発煙筒や「中木」の火文字、花火を楽しむ家族連れ=南伊豆町中木(2017年撮影)

 南伊豆町中木区主催の恒例行事「中木火祭り」が今年で最後になる。民宿などで組織する中木観光組合(渡辺正春組合長)を中心に運営してきたが、ヒリゾ浜の活況や高齢化による人手不足で継続が困難になったという。40年近い歴史があり、花火と発煙筒を組み合わせた独特の演出が好評だった。本年度は13日午後8時から実施する。

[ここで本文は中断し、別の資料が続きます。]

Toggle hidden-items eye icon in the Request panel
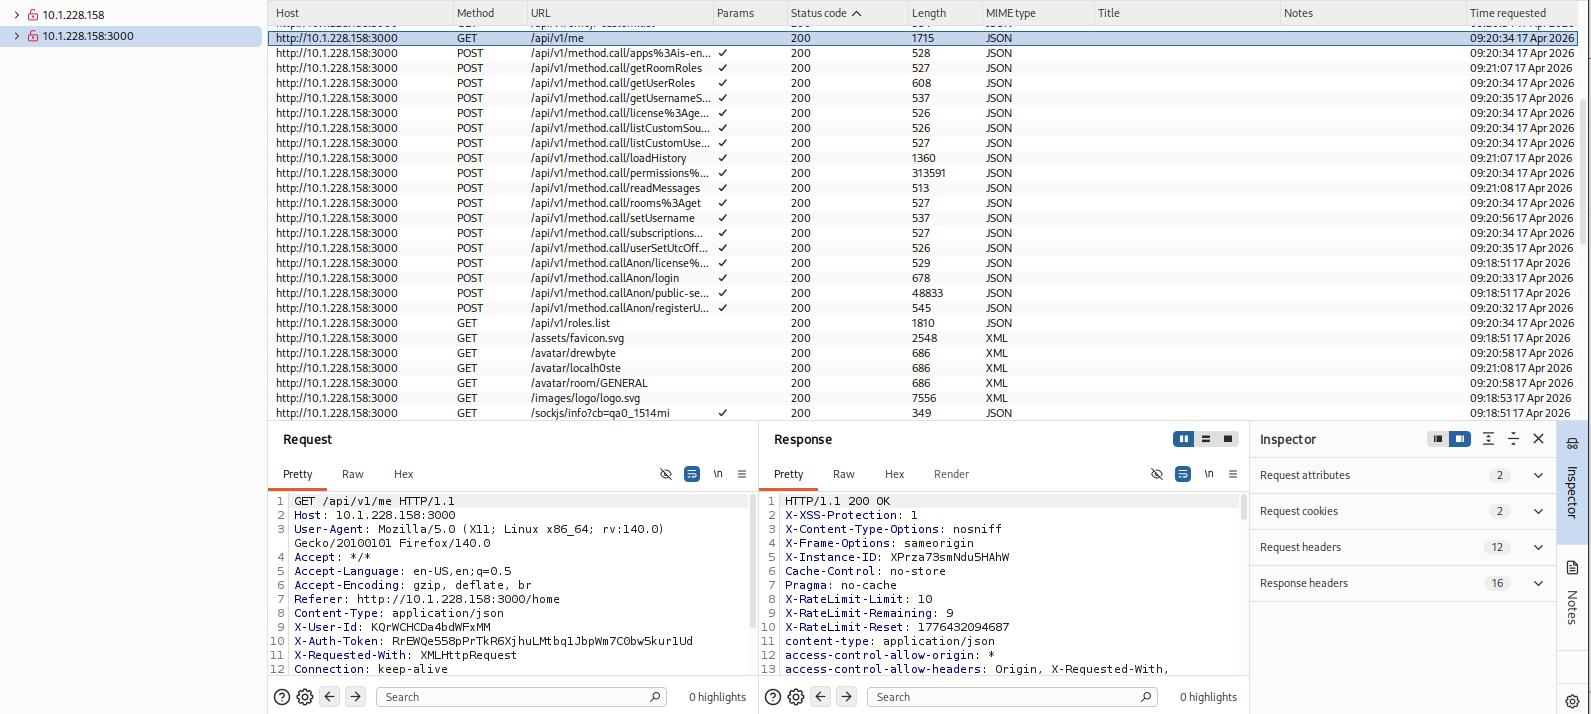The height and width of the screenshot is (714, 1591). (x=666, y=474)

 火祭りはお盆の迎え火を元にしている。古老によると古くは港でわら束を燃やしたが、1980年前後に海を汚さないよう発煙筒と花火で代用したという。観光と一体化し現在の形になった。

 例年700本の発煙筒で湾内を真っ赤に染め上げ、打ち上げ花火や火文字も行う。

 中木在住で元県職員の渡辺力さん(73)は「90年代前半に県で観光資源として注目し紹介した。発煙筒は独特で他にない」と往時を振り返った。

 終了について渡辺組合長は「組合員が減り、花火機材の運搬や発煙筒の支度など人員確保が難しくなった」とし「ヒリゾ浜の活況で、あえて最盛期に火祭りをする意義も薄れた」と話した。